Below are the records; count the lines in which "plus" occurs and report only that number.

DATA TO USE:
* * * *
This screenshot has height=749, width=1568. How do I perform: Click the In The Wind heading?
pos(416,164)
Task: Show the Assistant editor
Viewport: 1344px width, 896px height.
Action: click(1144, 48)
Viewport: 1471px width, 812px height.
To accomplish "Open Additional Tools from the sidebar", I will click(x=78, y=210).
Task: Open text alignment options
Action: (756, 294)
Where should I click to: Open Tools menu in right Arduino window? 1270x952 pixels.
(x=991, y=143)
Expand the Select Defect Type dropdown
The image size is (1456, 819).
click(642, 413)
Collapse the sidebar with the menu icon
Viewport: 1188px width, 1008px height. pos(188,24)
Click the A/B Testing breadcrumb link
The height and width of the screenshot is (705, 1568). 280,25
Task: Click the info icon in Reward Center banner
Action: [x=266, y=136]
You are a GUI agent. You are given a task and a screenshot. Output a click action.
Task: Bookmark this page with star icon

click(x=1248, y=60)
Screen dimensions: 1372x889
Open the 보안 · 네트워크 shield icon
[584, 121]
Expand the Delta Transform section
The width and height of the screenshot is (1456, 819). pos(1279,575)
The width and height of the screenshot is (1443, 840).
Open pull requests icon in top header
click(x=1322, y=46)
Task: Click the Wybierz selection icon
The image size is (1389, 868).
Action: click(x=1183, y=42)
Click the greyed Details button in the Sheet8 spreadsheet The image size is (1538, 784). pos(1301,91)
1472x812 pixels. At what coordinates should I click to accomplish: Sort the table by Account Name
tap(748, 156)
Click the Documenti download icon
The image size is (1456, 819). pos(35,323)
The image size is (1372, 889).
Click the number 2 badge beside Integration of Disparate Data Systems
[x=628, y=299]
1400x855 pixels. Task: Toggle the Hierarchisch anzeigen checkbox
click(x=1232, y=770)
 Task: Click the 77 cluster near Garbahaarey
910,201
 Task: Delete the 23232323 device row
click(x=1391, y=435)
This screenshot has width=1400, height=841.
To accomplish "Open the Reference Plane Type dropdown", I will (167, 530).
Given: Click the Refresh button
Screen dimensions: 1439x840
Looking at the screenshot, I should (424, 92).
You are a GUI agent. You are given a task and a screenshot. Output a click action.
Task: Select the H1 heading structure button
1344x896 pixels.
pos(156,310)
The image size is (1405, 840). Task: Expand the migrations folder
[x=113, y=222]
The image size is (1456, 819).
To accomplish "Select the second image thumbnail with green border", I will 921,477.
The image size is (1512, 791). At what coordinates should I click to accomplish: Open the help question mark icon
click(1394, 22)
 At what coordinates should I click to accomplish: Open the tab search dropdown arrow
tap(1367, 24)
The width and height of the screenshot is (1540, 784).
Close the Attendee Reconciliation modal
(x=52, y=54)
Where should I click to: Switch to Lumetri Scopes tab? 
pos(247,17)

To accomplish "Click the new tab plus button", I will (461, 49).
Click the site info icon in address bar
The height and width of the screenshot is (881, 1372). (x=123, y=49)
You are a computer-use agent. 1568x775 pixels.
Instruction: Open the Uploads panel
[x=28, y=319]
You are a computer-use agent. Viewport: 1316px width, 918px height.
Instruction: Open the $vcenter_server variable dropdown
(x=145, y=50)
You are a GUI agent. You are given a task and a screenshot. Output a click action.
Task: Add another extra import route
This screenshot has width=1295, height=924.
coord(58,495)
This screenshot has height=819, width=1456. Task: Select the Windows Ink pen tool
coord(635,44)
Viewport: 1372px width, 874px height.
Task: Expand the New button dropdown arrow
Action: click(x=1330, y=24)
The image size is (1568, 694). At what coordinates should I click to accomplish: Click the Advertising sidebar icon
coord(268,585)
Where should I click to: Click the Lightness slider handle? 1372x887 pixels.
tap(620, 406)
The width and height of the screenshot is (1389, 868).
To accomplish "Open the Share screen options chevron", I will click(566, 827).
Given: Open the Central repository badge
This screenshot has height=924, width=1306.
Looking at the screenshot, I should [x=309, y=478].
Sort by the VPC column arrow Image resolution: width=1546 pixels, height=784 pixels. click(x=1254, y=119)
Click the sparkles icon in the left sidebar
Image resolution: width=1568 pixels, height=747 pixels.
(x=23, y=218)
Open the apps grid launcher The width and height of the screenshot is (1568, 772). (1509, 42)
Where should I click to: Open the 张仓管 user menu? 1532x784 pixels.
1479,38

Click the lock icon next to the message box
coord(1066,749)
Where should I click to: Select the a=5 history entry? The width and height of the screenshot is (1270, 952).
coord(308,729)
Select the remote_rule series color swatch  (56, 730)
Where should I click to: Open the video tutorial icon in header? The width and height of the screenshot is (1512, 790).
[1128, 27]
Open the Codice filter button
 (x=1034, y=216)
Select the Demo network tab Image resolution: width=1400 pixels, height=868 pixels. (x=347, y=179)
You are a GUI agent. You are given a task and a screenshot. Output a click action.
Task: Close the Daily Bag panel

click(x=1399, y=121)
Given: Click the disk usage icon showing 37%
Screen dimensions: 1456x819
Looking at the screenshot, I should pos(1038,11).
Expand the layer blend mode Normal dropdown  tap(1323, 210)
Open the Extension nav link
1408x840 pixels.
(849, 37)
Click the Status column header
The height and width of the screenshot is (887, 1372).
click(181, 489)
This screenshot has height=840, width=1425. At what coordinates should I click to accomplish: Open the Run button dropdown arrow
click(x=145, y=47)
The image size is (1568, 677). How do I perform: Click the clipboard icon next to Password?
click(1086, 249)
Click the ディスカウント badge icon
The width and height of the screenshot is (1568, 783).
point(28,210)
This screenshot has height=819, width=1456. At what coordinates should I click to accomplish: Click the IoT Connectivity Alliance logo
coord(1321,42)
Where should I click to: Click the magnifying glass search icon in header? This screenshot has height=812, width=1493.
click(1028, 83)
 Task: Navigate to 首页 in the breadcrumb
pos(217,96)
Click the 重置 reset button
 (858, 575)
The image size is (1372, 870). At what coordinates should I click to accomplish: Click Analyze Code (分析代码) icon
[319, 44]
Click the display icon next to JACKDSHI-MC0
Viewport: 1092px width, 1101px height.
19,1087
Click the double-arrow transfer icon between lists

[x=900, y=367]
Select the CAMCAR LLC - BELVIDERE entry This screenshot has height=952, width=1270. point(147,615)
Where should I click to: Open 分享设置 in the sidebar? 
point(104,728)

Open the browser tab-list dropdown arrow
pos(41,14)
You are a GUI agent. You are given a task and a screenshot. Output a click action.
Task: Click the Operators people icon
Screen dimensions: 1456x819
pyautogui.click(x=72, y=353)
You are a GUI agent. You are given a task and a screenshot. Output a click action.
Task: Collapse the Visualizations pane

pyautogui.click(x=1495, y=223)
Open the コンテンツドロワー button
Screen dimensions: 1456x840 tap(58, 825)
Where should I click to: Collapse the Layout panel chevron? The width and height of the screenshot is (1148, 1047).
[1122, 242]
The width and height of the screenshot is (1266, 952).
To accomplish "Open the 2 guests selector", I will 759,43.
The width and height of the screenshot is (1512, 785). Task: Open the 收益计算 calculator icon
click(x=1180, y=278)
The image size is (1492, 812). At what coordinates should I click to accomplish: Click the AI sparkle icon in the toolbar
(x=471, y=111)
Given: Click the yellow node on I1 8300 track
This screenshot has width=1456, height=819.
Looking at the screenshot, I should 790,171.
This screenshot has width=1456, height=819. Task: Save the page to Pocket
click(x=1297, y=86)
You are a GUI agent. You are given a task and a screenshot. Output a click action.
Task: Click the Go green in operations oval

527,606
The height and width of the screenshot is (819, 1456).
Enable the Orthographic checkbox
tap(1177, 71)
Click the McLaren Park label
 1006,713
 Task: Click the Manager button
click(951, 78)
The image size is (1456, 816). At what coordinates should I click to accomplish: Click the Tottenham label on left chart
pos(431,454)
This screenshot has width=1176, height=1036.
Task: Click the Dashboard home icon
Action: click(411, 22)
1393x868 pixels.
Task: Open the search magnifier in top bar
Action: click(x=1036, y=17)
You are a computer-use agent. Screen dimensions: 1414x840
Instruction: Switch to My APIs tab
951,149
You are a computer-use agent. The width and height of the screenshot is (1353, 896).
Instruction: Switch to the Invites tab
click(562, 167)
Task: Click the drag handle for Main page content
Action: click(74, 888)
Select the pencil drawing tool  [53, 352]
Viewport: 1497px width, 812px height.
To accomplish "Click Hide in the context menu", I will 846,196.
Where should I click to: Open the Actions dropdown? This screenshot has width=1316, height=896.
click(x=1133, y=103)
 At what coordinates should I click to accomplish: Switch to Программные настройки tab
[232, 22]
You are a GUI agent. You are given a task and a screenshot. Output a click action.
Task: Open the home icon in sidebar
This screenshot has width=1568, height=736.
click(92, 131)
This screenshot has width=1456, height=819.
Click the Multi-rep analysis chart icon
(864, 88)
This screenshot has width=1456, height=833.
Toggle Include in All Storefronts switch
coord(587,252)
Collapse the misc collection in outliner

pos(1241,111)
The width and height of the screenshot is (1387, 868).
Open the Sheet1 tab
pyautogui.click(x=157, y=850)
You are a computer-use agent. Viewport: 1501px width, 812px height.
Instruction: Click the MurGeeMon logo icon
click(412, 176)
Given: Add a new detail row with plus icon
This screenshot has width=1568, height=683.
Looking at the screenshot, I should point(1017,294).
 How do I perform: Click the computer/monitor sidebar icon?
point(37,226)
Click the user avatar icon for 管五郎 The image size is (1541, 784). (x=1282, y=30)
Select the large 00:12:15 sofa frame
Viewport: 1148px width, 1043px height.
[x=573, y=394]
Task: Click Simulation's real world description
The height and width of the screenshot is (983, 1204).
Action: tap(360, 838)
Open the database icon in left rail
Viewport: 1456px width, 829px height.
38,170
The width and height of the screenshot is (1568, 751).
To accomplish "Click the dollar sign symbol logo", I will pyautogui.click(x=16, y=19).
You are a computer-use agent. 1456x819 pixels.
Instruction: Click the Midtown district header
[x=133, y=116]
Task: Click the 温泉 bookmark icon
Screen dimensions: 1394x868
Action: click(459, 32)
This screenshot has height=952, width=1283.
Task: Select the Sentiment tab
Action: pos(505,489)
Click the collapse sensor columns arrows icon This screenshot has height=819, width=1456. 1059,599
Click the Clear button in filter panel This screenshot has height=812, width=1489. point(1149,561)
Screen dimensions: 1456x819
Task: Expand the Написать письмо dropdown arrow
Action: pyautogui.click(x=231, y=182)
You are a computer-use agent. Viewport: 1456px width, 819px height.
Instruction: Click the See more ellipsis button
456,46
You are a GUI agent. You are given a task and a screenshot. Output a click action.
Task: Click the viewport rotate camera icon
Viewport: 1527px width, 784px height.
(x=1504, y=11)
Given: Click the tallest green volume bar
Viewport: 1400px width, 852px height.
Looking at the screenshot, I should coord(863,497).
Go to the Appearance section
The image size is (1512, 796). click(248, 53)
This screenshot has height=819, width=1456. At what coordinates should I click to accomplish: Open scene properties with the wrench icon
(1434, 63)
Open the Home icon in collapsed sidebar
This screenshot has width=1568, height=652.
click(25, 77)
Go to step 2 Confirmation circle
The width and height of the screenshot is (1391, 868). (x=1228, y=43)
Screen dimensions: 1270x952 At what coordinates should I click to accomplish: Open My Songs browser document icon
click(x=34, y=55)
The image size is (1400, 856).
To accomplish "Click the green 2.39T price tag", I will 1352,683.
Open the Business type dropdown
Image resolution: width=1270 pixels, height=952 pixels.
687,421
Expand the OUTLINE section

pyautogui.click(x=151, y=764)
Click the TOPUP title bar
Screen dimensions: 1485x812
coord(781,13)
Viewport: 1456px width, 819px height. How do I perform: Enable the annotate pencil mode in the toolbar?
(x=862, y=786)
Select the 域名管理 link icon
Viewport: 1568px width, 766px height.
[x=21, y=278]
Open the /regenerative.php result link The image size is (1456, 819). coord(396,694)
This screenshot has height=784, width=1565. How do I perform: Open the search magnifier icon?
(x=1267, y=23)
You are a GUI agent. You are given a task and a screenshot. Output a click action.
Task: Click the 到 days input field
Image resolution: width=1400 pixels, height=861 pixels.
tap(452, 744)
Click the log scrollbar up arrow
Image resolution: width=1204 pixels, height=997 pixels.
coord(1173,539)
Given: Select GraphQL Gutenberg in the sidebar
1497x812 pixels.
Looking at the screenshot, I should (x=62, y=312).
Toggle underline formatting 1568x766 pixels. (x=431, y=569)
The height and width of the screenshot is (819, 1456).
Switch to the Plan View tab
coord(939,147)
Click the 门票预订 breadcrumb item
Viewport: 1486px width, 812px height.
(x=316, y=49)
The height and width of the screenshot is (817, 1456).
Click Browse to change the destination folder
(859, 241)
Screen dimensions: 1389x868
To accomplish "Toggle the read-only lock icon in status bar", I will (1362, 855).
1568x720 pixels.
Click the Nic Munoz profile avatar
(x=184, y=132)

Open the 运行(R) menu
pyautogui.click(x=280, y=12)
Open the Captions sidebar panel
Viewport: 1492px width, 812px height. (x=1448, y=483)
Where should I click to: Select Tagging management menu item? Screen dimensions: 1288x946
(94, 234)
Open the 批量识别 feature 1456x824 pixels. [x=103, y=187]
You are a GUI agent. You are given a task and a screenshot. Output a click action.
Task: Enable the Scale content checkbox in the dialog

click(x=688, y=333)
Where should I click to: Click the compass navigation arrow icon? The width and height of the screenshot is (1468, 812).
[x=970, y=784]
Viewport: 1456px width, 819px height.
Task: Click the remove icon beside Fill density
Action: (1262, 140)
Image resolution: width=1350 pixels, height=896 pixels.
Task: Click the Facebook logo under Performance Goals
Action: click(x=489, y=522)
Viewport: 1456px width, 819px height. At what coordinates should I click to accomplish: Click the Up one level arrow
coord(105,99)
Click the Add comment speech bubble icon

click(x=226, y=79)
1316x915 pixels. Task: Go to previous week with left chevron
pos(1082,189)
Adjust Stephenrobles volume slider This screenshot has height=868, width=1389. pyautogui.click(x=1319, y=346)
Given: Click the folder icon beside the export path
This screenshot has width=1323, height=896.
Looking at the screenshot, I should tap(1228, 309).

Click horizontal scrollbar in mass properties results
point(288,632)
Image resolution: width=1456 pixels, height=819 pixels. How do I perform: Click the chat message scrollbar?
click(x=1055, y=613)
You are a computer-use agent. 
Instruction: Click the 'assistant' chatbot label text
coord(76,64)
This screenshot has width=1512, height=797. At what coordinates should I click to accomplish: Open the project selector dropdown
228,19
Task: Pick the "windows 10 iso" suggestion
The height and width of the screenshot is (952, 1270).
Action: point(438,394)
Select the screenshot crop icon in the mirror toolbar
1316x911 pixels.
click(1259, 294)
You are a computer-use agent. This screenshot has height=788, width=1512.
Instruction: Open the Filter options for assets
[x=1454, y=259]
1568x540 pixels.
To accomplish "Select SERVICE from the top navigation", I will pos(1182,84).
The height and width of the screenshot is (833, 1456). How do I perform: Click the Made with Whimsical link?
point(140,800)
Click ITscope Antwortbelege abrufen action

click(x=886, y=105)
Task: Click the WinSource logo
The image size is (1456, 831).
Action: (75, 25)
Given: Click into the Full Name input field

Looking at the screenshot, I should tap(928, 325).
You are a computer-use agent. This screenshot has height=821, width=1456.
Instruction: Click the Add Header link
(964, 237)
* * * *
RESPONSE FOR THIS EXERCISE:
2